**READING PASSAGE:**
Made of Gray

Gastroschisis - 6 Years Later

Holly D GrayComment
Six years ago we got the call asking for an urgent ultrasound because our unborn baby "might have spina bifida."

Six years ago we sat in a private room while the OB we had seen twice flashed large medical books at us. Pointing to illustrations and talking in what seemed like extremely slow motion.

Six years ago we found out that, our daughter, Caleigh would be born with Gastroschisis.
It's been a long six years since that day, but this morning I woke up thinking about Gastroschisis. Not every step that Caleigh has taken since that day, but just the condition itself. I rarely think about the birth defect that changed our lives. Really, our family doesn't even fit into the Gastroschisis box. Because of that and the pain involved, I've stepped away from the diagnosis and the defect. I've distanced myself from it.

There are the babies that are born with Gastroschisis that have their abdomen closed and they go home with little to no damage. Their lives are normal and if they feel like it they typical undergo plastic surgery to make the perfect little belly button at some point in their lives.

**PROBLEMS AND TASKS:**
a) Shorten the paragraph of the Gastroschisis post that begins "It's been a long six years" while keeping its main facts.
b) Copy word for word the passage of the Gastroschisis post that opens with the words containing "Made of Gray" and closes with "myself from it.".

[Saved entries]
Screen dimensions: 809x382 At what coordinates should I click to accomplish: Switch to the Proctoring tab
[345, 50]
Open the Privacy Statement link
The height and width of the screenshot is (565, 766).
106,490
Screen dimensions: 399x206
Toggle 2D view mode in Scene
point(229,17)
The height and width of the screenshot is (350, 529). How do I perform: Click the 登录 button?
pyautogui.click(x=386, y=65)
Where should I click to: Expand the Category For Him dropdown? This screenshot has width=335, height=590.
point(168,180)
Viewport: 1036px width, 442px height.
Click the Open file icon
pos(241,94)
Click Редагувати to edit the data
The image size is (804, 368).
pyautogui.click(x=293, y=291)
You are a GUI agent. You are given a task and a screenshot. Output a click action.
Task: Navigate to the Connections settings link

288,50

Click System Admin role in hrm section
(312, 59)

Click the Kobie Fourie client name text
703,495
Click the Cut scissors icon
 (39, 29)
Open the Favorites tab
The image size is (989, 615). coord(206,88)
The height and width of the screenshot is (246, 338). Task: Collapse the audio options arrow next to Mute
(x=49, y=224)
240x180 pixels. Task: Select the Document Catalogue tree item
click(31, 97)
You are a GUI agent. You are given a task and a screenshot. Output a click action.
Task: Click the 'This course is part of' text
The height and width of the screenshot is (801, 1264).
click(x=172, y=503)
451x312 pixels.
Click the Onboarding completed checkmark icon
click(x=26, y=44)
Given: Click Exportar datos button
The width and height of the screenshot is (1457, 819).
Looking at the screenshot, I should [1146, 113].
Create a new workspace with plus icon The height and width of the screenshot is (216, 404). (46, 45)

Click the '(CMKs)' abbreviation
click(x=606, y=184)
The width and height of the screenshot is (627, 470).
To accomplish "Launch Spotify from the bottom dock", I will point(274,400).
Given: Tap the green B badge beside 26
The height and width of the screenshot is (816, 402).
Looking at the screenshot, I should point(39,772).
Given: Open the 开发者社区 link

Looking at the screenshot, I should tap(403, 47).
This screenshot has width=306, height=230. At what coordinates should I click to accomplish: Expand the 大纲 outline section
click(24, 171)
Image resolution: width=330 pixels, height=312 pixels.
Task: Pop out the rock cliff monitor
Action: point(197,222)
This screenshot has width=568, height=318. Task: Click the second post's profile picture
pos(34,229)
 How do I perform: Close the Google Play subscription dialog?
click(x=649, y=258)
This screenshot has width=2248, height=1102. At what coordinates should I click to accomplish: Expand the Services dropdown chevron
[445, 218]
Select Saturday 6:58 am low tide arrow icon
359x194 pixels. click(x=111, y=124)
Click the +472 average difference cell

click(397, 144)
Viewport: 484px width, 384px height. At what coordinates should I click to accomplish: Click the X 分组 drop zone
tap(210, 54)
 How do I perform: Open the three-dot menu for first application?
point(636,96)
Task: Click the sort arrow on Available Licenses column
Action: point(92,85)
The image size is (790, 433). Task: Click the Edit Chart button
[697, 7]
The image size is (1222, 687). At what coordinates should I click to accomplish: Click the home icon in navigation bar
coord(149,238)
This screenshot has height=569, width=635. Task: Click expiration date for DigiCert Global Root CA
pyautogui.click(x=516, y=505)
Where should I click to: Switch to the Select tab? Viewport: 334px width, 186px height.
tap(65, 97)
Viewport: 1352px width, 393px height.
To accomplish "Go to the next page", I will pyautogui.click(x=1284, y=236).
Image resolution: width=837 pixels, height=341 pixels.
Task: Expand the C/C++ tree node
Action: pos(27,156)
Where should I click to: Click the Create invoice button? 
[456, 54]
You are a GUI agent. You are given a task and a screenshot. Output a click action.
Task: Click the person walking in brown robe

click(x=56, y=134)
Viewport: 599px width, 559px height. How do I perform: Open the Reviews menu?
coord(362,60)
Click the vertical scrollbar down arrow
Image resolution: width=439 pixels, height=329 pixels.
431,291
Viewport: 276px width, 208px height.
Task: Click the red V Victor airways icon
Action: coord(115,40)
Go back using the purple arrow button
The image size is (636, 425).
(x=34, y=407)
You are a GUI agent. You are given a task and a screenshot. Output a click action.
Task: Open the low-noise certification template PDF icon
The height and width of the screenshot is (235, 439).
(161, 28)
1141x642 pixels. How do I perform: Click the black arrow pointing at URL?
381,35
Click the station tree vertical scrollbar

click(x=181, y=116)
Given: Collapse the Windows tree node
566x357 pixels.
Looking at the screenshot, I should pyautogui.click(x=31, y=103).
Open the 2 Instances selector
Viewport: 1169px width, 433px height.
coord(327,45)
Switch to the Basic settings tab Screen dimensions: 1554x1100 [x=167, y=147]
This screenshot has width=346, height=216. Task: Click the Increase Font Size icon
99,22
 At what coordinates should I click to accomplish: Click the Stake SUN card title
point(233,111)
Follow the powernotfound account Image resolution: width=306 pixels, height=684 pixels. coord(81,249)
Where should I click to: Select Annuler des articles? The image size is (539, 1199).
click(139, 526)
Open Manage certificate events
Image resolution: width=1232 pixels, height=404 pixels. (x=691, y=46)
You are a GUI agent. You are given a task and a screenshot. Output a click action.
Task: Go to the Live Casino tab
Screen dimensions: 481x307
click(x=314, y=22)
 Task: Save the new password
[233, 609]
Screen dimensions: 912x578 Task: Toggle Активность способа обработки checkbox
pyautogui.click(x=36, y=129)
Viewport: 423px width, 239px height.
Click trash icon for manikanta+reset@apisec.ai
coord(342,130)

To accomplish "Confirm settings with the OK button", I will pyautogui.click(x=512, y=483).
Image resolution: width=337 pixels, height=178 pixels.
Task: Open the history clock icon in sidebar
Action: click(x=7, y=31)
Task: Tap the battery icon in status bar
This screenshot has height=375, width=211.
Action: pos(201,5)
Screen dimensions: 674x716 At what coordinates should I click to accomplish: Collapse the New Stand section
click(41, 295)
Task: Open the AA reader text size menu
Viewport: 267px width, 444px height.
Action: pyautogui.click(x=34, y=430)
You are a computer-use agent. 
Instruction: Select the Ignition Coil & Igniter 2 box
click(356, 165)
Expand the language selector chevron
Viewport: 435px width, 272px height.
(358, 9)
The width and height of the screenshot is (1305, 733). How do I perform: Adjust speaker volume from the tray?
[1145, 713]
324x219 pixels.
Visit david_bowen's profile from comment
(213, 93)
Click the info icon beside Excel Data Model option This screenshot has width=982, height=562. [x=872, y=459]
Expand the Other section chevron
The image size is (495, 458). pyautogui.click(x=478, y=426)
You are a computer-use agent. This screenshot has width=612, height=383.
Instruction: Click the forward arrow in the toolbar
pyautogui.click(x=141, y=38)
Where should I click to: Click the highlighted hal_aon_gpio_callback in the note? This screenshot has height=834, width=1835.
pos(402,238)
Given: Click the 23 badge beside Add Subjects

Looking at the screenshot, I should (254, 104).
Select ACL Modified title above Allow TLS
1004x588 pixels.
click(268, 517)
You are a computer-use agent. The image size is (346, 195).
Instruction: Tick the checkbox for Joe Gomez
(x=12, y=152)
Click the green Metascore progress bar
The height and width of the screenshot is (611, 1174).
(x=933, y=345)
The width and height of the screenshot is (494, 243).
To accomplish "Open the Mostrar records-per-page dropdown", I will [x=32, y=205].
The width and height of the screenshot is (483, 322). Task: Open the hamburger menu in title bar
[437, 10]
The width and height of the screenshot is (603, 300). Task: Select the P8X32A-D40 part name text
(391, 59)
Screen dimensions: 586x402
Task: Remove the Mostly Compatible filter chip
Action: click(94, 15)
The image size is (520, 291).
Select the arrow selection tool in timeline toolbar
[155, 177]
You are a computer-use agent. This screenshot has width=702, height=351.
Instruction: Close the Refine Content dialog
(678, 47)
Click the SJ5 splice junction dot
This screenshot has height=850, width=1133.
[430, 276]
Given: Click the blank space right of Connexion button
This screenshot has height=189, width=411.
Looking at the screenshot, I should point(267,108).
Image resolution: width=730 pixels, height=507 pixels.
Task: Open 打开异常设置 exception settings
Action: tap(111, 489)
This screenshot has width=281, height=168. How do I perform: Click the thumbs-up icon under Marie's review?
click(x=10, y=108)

**TASK RESPONSES:**
a) Six years after that day, I woke this morning thinking about Gastroschisis itself, not about every step Caleigh has taken since. I seldom think about the birth defect that changed our lives, and our family doesn't really fit the Gastroschisis box. Because of that and the pain involved, I've stepped away and distanced myself from the diagnosis and the defect.

b)
Made of Gray

Gastroschisis - 6 Years Later

Holly D GrayComment
Six years ago we got the call asking for an urgent ultrasound because our unborn baby "might have spina bifida."

Six years ago we sat in a private room while the OB we had seen twice flashed large medical books at us. Pointing to illustrations and talking in what seemed like extremely slow motion.

Six years ago we found out that, our daughter, Caleigh would be born with Gastroschisis.
It's been a long six years since that day, but this morning I woke up thinking about Gastroschisis. Not every step that Caleigh has taken since that day, but just the condition itself. I rarely think about the birth defect that changed our lives. Really, our family doesn't even fit into the Gastroschisis box. Because of that and the pain involved, I've stepped away from the diagnosis and the defect. I've distanced myself from it.